═════ EXCERPT TO READ ═════

William Kuebler, a lieutenant commander who is defending Omar Khadr, a Canadian national facing trial for alleged war crimes in Afghanistan, said the classified instructions were included in an operations manual that prosecutors allowed him to see last week.
The apparently wilful and officially sanctioned destruction of notes meant he would be unable to challenge supposed confessions given by Khadr, Kuebler said yesterday.
He told reporters the instruction was contained in a US military manual of standard operating procedures, or SOPs, for interrogators that was shown to him during a pre-trial review of possible evidence.
"The mission has legal and political issues that may lead to interrogators being called to testify … Keeping the number of documents with interrogation information to a minimum can minimise certain legal issues," the document was cited as saying in an affidavit signed by Kuebler.
The navy lawyer now plans to seek a dismissal of charges against 21-year-old Khadr, who was detained in Afghanistan at the age of 15.
Khadr, who faces a series of charges, including murder for allegedly throwing a grenade that killed a US special forces soldier in 2002, is set to be one of the first Guantánamo detainees to face a war crimes trial.
Kuebler said the way the interrogations were carried out was central to Khadr's case because prosecutors were relying largely on testimony obtained from him at Guantánamo, and earlier at Bagram air base, in Afghanistan.
"If handwritten notes were destroyed in accordance with the SOP, the government intentionally deprived Omar's lawyers of key evidence with which to challenge the reliability of his statements," Kuebler said.

═════ EXCERPTED RECORDS ═════

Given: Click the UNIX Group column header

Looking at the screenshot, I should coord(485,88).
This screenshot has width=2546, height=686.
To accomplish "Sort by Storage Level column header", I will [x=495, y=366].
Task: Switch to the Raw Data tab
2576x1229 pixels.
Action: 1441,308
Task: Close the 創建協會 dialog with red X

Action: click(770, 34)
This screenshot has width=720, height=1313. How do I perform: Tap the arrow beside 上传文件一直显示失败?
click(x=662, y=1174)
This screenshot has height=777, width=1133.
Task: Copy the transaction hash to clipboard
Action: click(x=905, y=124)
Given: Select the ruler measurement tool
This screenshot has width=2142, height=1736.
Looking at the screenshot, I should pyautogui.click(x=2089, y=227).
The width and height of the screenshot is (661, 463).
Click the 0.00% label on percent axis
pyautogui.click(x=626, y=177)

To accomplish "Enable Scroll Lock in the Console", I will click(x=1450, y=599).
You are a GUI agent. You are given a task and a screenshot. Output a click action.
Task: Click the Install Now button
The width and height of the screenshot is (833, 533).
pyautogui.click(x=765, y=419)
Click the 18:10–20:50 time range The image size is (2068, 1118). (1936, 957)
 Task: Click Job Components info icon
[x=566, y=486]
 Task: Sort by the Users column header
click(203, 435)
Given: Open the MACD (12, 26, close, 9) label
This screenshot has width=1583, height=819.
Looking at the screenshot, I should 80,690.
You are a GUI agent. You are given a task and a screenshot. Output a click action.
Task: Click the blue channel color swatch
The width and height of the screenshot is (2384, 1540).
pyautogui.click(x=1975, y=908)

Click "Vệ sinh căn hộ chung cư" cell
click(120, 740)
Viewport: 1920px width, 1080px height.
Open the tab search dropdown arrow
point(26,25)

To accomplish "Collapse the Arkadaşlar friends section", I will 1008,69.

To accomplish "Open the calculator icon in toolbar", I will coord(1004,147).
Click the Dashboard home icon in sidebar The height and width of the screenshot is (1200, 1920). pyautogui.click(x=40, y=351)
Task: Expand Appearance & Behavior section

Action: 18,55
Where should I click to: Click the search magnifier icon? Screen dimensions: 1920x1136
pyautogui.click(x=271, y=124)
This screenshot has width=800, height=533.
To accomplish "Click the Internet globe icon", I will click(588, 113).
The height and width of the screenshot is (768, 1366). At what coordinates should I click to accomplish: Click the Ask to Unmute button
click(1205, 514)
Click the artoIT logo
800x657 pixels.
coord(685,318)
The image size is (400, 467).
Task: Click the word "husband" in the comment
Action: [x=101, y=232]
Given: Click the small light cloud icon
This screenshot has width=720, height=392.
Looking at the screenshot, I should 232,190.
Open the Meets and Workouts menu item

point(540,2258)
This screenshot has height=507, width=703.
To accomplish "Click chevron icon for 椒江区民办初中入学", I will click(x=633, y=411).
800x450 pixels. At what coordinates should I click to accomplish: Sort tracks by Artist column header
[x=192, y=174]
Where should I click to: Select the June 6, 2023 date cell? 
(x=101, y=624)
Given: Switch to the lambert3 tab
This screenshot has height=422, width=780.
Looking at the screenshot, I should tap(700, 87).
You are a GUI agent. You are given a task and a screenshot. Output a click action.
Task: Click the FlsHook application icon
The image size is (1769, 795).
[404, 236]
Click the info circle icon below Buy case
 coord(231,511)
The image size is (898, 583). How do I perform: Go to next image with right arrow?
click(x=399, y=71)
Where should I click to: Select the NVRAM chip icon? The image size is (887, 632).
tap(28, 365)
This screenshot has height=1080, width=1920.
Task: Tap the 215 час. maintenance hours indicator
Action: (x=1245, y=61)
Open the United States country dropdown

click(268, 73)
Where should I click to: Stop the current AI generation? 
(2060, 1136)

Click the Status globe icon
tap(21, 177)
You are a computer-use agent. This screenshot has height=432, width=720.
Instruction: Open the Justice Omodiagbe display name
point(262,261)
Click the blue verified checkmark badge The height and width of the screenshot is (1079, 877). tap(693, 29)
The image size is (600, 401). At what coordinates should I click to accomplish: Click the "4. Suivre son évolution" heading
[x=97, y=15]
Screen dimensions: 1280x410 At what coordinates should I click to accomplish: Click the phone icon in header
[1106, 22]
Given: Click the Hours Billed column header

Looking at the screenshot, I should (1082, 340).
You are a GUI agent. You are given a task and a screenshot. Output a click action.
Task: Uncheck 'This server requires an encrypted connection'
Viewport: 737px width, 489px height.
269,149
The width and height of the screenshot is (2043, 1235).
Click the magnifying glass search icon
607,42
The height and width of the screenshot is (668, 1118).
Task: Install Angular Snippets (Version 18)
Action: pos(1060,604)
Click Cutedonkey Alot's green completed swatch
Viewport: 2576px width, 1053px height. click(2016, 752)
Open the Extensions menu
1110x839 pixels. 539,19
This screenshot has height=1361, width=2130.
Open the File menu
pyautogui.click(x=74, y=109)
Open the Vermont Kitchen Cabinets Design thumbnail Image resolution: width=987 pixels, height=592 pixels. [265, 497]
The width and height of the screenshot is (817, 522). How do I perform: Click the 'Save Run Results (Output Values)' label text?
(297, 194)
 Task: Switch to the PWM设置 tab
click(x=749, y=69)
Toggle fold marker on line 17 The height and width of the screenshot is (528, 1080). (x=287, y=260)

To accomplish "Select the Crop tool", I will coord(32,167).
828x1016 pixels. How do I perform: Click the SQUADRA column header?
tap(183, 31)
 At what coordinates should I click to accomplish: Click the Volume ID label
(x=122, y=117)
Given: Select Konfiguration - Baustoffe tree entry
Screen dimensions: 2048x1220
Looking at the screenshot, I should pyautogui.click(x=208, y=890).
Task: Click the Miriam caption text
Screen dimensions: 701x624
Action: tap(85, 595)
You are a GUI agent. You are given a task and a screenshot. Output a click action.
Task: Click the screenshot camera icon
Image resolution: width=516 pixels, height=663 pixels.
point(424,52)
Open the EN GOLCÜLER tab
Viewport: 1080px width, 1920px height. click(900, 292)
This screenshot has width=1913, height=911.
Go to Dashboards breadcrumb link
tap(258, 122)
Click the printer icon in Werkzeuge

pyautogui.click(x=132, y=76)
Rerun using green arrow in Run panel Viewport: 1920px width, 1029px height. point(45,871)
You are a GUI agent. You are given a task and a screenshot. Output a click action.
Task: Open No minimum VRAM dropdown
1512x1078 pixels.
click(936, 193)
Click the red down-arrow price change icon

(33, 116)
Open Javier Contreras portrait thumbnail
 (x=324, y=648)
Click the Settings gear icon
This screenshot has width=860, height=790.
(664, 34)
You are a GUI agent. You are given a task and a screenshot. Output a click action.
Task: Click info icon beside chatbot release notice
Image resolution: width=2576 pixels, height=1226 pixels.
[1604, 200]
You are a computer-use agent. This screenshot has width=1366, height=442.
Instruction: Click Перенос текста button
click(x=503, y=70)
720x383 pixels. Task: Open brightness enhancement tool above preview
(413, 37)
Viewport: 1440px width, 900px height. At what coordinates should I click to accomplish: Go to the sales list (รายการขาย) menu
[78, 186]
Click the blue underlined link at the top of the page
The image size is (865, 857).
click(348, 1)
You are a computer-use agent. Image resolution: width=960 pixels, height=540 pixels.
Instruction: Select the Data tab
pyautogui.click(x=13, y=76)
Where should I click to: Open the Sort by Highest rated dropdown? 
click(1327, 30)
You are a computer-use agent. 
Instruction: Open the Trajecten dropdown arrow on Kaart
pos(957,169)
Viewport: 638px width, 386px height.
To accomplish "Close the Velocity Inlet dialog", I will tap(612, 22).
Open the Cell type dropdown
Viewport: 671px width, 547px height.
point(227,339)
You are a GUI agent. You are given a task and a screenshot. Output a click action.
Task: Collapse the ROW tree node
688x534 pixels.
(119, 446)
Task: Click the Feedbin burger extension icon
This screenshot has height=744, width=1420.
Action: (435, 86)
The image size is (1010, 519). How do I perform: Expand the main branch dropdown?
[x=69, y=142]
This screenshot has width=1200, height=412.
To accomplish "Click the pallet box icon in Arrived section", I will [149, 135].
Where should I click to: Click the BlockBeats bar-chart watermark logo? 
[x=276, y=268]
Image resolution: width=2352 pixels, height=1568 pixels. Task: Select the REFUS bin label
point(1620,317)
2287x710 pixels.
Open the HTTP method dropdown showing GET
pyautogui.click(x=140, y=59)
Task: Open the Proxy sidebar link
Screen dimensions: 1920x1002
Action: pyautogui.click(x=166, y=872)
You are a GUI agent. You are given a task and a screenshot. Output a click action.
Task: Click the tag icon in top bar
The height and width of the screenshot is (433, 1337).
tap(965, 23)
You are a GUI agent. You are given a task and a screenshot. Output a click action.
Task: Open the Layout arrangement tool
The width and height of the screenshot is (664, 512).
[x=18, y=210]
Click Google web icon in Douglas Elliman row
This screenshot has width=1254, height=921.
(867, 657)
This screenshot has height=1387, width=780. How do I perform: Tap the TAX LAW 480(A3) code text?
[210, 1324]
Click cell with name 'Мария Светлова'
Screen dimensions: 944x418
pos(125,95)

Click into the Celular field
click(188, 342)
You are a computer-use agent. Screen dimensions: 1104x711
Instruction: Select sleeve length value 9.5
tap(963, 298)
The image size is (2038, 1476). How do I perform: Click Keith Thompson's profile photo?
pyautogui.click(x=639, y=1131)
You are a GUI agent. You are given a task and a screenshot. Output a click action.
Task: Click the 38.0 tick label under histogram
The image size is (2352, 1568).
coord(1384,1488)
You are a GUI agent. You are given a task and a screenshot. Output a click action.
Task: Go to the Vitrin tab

═════

● OBJECTIVE
Transcribe the passage of the news excerpt about Omar Khadr's case, starting at "The apparently wilful" and ending at "Kuebler said yesterday.".

● TASK ANSWER
The apparently wilful and officially sanctioned destruction of notes meant he would be unable to challenge supposed confessions given by Khadr, Kuebler said yesterday.